____ RAW DATA

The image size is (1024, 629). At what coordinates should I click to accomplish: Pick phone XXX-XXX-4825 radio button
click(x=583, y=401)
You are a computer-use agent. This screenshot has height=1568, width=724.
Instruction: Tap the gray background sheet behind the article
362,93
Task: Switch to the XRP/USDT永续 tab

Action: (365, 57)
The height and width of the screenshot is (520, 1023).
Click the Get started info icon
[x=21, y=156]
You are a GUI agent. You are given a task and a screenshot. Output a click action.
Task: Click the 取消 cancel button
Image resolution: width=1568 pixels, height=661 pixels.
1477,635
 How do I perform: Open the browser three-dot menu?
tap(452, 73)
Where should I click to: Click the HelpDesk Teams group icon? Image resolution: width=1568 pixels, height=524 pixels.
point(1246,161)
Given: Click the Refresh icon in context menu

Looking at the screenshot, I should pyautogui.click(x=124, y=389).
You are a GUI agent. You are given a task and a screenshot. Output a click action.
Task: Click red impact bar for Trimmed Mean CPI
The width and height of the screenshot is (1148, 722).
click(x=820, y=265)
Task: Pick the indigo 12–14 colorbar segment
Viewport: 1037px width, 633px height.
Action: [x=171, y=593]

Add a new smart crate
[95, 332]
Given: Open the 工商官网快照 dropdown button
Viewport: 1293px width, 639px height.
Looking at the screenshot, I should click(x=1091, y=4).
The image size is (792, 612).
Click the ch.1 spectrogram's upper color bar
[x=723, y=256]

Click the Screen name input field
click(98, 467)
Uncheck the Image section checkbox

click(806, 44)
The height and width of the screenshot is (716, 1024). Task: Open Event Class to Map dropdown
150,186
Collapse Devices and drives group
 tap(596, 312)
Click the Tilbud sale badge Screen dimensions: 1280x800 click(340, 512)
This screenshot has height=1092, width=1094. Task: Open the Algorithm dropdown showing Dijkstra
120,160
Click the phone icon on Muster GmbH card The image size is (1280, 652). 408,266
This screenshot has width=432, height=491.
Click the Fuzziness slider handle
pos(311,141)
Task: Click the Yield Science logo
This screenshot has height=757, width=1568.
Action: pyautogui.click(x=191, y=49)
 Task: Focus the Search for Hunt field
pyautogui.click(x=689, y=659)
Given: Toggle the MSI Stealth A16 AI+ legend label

________

Count the lines in the records that contain the word "should". Reply with the number alone.

◆ **FINAL ANSWER**
4